Whisper my name

Whisper my name

Contains some swearing

Talk, even when you think they’re not listening.

The silence of the ward pressed in on his ears, and Alex wondered if Sam’s dreams were as deathly quiet as this place. The sterile white walls, the pale green curtains ringing the bed, the faint smell of bleach and soap and alcohol hand sanitizer that clung to his clothes for days and lingered even longer in his mind - he hoped Sam’s dreams were full of better things. Colours, sounds. Maybe music and laughter. Dancing – she’d loved to dance.

Fuck, she’d owned the dancefloor. Every time they went out, there was Sam out rocking to all the hottest beats while he lurked in a corner with some friends and the vodka. It barely seemed possible that they could be twins, they were so different in temperament, but people said they had the same smile.

Alex still saw her smile most nights, in his dreams. And there was colour in them, too, and sounds, but he prayed to whatever might be listening that Sam’s dreams were different than his. That she was dreaming about Spice Girls and Ice Nine Kills and Demi Lovato, and singing along with her chestnut hair waving as she headbanged in the passenger seat. He would happily dream of the red and blue lights, the crunch of steel and the drunken panic and fingers too sticky with blood to unlock his phone if it meant Sam dreamed of music and dancing and all that might have been.

Nothing about the pair of them had ever been fair. Sam got the social skills, but he got special music classes. Harpsichord and violin – the classics. She got her phone paid for, but he was the one who convinced their parents to get a puppy. Sam called it ‘Goober’.

He got a life, and Sam got purgatory.

He got one day a year where he could spend time with his sister. Just the two of them, just like it had always been. And even that wasn’t fair. A conversation wasn’t a conversation if the other person couldn’t talk.

But Alex spoke anyway. He took all day. Played songs on the radio, all the newest hits and her favourite old ones, talked about school and then, eventually, university, work, how their family was doing. Maybe Sam dreamed of him and his life – maybe all he was, was Sam’s dream.

The nurse poked his head round the door, looked pointedly at the clock.

Alex rose with a sigh, brushed a kiss against his sister’s forehead.

“I’ll come again. Soon.” He said the words every year, and every year he put off coming until he couldn’t not. It hurt, being in this silent room, and the blinking lights of the machines merged seamlessly with his nightmares. “See you.”

He squeezed her hand,

Sam squeezed back.

Alex’s knees betrayed him as his sister’s eyelids fluttered. Through the roaring in his ears, he heard voices from a great distance. Blurred shapes flitted in and out of his vision, but he couldn’t seem to focus on anything except Sam’s eyes. Sea green, to match his ocean blue, and after a decade of distance they met once more.

Alex? He didn’t know if she said anything, but he saw her lips frame the words before he fell onto her chest. He held onto his sister as if she might suddenly evaporate – a dream, vanishing upon waking.
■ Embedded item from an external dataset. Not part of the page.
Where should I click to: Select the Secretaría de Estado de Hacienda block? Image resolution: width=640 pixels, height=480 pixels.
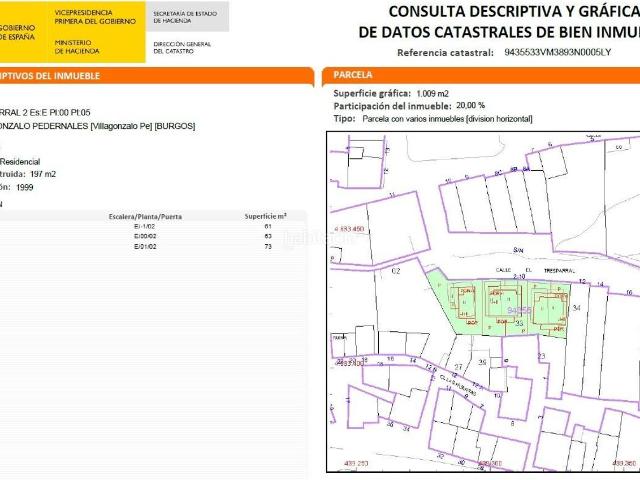185,17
Weak arms rested on his back, a feather-light touch that seemed to lift a weight from his aching heart even as his chest started to burn, sobs wracking his body.

“What happened?” Sam pushed him back gently, a frown creasing her face. Different again, the pair of them – a creased brow in stark contrast to his red eyes, his watery smile. Alex beamed up at her with trembling lips, tears fracturing his sister into rainbows and happy lights. “I… I had a dream? About cars and children and university and music.”

It was a struggle to muster up enough breath to answer, and his voice cracked like he was going through puberty again – a recent memory for her, so long ago for him. “Sam… Everything. E-everything’s happened. Oh, Sam…”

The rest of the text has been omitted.